Sunday, October 17, 2010

Animating the Canvas part 8: Splitting Image

Right now the library is good at drawing solid blocks. To be useful, however, better image support is needed. The one class that would make this library sufficient for the creation of games, which is the goal of this after all, would be an image layer that had support for image strips and image grids. Better yet, an image atlas since image strips and image grids are a subset of an image atlas. This is actually very simple to do.

An image atlas, for those who are not familiar with the term, is simply just a large image that contains smaller images. The idea here is that instead of dealing with a large number of image files, you instead only need to load one image and show portions of that image. This speeds up loading as you only need to request a single file instead of having to request multiple files from the server. It is also commonly used with 3D rendering but that is beyond the scope of this series.

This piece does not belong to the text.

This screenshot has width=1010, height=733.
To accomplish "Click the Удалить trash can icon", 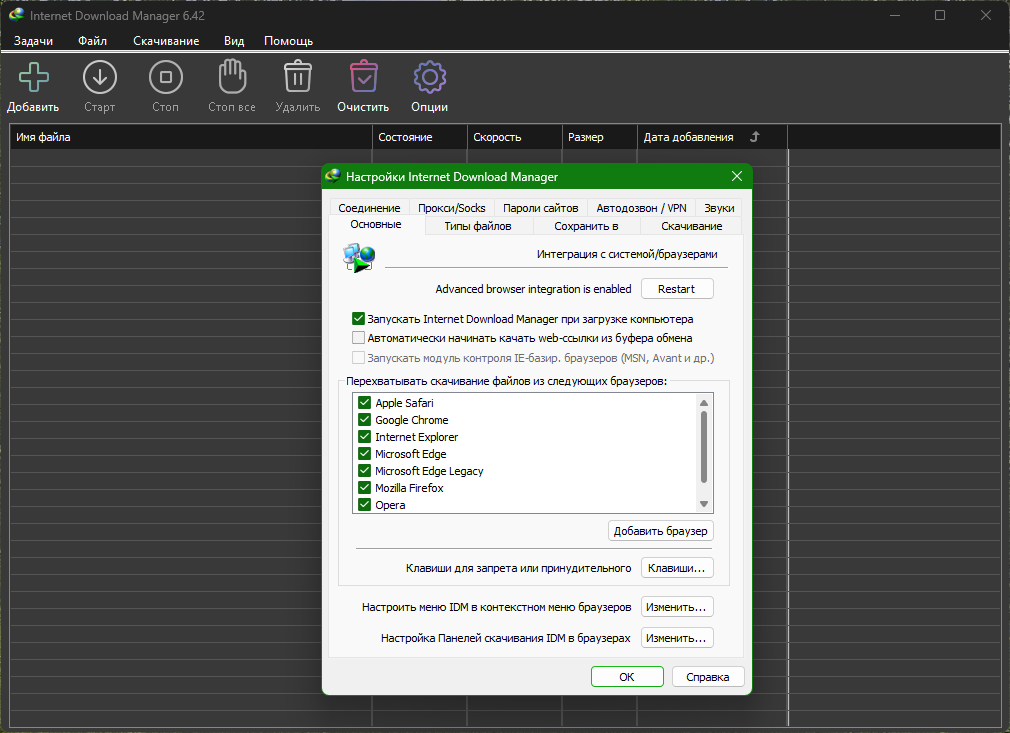I will coord(297,78).
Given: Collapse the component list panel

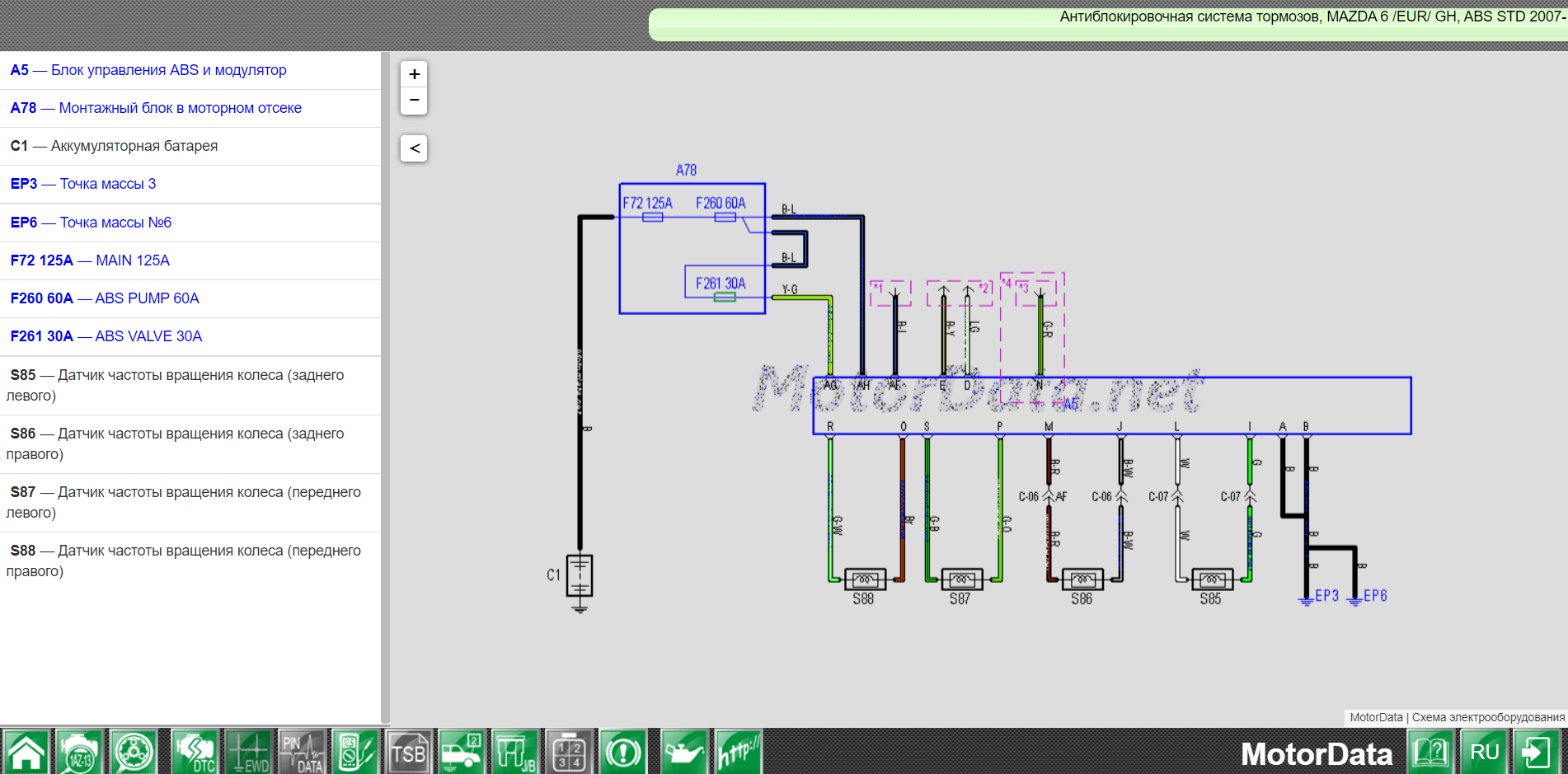Looking at the screenshot, I should click(x=414, y=148).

What makes this class so easy to create is simply the fact that it inherits most of its functionality from the Layer class. JavaScript does not currently have support for subclasses so I make use of the inheritProperties function that was created earlier. As it is likely that the image layer will be used to display an entire image, the constructor simply contains the image to use. The portion of the image used is set to the entire image, though this can be changed any time allowing this class to be used as an image atlas.

BGLayers.ImageLayer = function(id, image)
{
    this.supr = new BGLayers.Layer(id, image.width, image.height);
    BGLayers.inheritProperties(this, this.supr);
   
    this.clip = new BGLayers.Rectangle(0,0, image.width, image.height);
    this.image = image;
}

To set the particular portion of the image that should be displayed, the setClip function sets the new portion of the image to be shown. This can be used for animation by simply having a strip or grid of frames and altering the portion being shown every frame.

BGLayers.ImageLayer.prototype.setClip = function(rect)
{
    this.clip.x = rect.x;
    this.clip.y = rect.y;
    this.clip.width = rect.width;
    this.clip.height = rect.height;
    this.addDirty(null);
}

The hard part comes with the drawing as the portion of the image within the clipping bounds. This has to be calculated. This is done in a similar way to the calculation of the real layer position but using the clipping portion of the image. In theory it is possible to just set the canvas clipping region and draw the whole image, but I have had some issues with clipping so figure it is safest to avoid clipping whenever possible. Besides, relying on clipping makes the assumption that the canvas implementation is actually efficiently written where as manually drawing just the clip guarantees that the minimum amount of drawing is being done.

BGLayers.ImageLayer.prototype.drawSelf = function(ctx, bounds)
{
    if (this.findRealPosition().intersects(bounds) == false)
        return;
    var rect = this.realPosition.getIntersection(bounds);
    var scaleX = this.clip.width / this.realPosition.width;
    var scaleY = this.clip.height / this.realPosition.height;
    var boundClip = new BGLayers.Rectangle(
                this.clip.x + (rect.x - this.realPosition.x) * scaleX,
                this.clip.y + (rect.y - this.realPosition.y) * scaleY,
                rect.width * scaleX,
                rect.height * scaleY);
    ctx.drawImage(this.image, boundClip.x, boundClip.y, boundClip.width, boundClip.height,
                rect.x, rect.y, rect.width, rect.height);
}

And that is all that is needed. Creating a new layer is that simple. The atlas functionality of this class should be adequate for most uses so already this library is useful. Still, while doing some debugging on my Tarot project, stepping through the drawing of things did help me notice a lot of inefficiencies in how the library works so I am planning on having an optimization pass. I also want to do a bit of fine tuning to the library to make it clearer what variables are private, even though JavaScript does not support private variables. I may be renaming some things and adding some functionality so there is no need to access private variables. If something is clearly private and somebody modifies it anyway breaking their program it is their problem.